Business

Retailers mull ways to reduce food wastage

Tuesday, October 4th, 2022 08:40 | By
Shoppers at a Supermarket in Nairobi. PHOTO/Courtesy.

The Retail Trade Association of Kenya (Retrak) estimates that Kenya loses an estimated Sh72 billion through wastage every year and has moved to help end the practice.

According to Retrak Chief Executive Wambui Mbarire, wastage saw Kenyans throw away close to100 kilogrammes of food annually, adding up to 5.2 million tonnes annually.

To cut back on the wastage, retailers will be pushing for a review of the Public Health Act, to include guidelines on how unsold safe food from Supermarkets and other eateries can be handled to benefit feeding programmes in the society.

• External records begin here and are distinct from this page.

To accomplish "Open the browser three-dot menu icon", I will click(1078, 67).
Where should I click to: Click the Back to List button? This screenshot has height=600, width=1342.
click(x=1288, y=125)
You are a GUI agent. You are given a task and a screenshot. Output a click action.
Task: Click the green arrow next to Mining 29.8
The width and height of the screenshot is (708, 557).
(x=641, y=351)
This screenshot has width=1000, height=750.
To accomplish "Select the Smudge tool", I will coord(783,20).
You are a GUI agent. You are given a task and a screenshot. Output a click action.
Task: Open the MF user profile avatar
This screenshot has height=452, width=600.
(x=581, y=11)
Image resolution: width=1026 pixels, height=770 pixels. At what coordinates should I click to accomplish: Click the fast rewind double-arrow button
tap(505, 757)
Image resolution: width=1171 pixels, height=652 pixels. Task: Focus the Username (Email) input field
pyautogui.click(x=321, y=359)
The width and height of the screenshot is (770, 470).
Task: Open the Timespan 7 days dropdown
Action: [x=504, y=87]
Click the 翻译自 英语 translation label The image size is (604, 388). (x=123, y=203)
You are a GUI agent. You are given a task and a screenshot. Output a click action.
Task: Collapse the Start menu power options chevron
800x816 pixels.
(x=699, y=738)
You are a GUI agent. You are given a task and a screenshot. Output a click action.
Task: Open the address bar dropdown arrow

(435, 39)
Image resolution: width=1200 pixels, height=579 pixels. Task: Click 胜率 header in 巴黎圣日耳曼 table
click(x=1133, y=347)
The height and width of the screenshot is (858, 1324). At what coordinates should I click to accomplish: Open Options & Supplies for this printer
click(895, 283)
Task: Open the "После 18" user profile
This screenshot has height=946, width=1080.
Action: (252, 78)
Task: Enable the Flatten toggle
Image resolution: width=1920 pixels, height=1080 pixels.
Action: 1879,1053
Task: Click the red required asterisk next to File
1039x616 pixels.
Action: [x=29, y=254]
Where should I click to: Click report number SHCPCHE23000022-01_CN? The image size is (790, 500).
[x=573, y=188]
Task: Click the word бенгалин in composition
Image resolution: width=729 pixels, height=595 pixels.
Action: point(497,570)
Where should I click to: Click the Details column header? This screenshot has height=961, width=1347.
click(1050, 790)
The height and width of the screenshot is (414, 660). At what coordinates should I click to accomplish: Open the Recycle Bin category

“A review of the Act will seek to establish legislation that gives retailers and suppliers leeway to donate and process unsold fresh foods through creative value addition,” said Mbarire.

Food insecurity

An estimated 3.1 million people, mostly in the Northern Arid and Semi-Arid Lands (Asal), are severely food insecure following three consecutive poor rainy seasons that have hampered crop production.

Speaking at a workshop to discuss retail food losses and waste management in Nairobi, formal retailers committed to heighten the quality of fresh foods sold across their outlets, even as they ramped up efforts to reduce food waste and loss.

Retailers will collaborate with their fresh produce suppliers to institute more stringent quality management systems, detailed operating procedures, active product quality verification and continuous staff training.

Each outlet will analyse its data to identify how much fresh food is wasted, where and when the waste occurs, and come up with solutions.